In its language the statute is broad enough to embrace all competent evidence tending to prove that such omission was intentional [70]*70and not occasioned by mistake. Whittemore v. Russell, 80 Maine, 297; Merrill v. Hayden, 86 Maine, 133. The evidential office of the will is to prove that the child is without devise under it. The inquiry as to whether he was omitted therefrom by design and without mistake, and not by blunder or oversight, arises under the statute. Seeking the testator’s intention it is pertinent to inquire, consonantly with the law of evidence, concerning him and his son; the affection, or lack thereof, that subsisted between them; of the motives which may be supposed to have operated with the testator, and to have influenced him in the disposition of his property. All the relevant facts and circumstances, including the intention of the testator as he declared it before, at, or after the making of the will, may be shown. Whittemore v. Russell, supra; Wilson v. Fosket, 6 Met., 400.

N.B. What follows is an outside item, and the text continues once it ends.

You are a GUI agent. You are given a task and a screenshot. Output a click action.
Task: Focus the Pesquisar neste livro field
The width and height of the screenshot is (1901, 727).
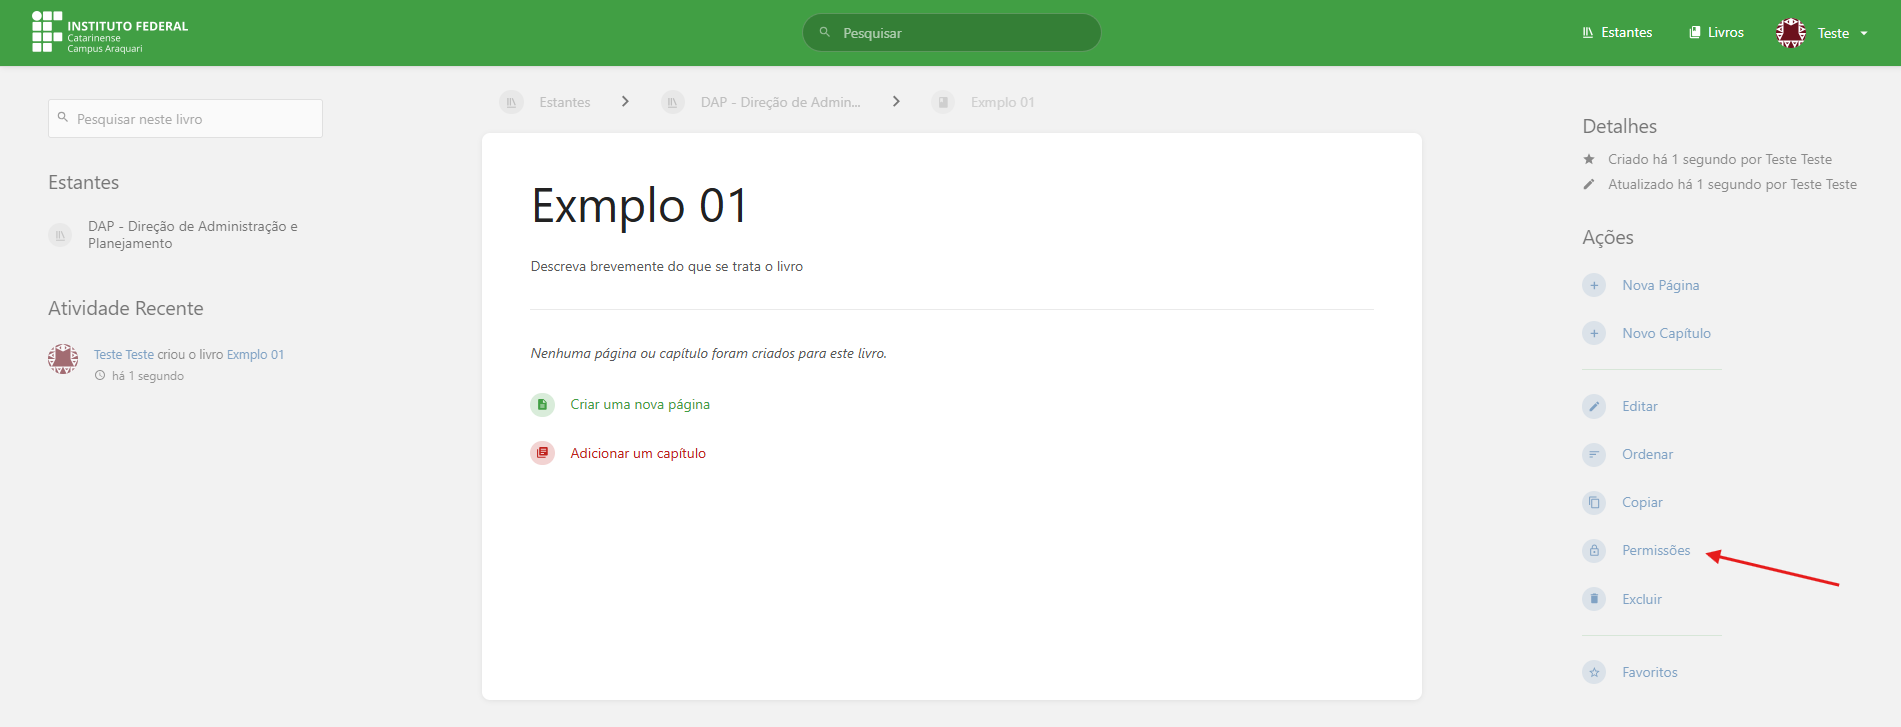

What then of Robert C. .Foster, the elder? Of his child and his relation to him, of his property, of its testamentary disposition, and of his intention, as he may have declared it, that concerning? Bred to the law, he came to the bar, and entered upon the practice of the profession at Portland, in partnership with his own father, but he did not especially actively concern himself with the business of the firm. In 1906 he married. The child first born of the marriage died in early infancy. In 1910 his wife left him, taking little Robert, not then two and one-half years old, and going to her girlhood home in Illinois. Efforts to bring about reconciliation between husband and wife, in which both the testator and his parents participated, the one by letters manifesting his better traits and characteristics, and importuning that she return to live with him, the others by personal interviews with the wife, after a journey afar for that purpose, were unavailing. A month after the dissociation, the Probate Court in Cumberland County granted the mother custody and care of the child, to continue throughout his minority. Three or four months later on, while Mr. Foster was absent in Europe, his wife, who previously had returned to Portland, removed her property and effects from what had been the family domicile. Within eight months from that time this court decreed the wife matrimonial divorcement. Promptly thereafter, for the consideration of five thousand dollars to her paid, she released to her former husband all her interest in his real and personal estate, and exempted him from all liability to provide for, or to contribute to, the support and education of their son, while he had been, and [71]*71should continue to be, in her custody. Mrs. Foster thereupon permanently removed from Maine. She settled in Illinois, and married again.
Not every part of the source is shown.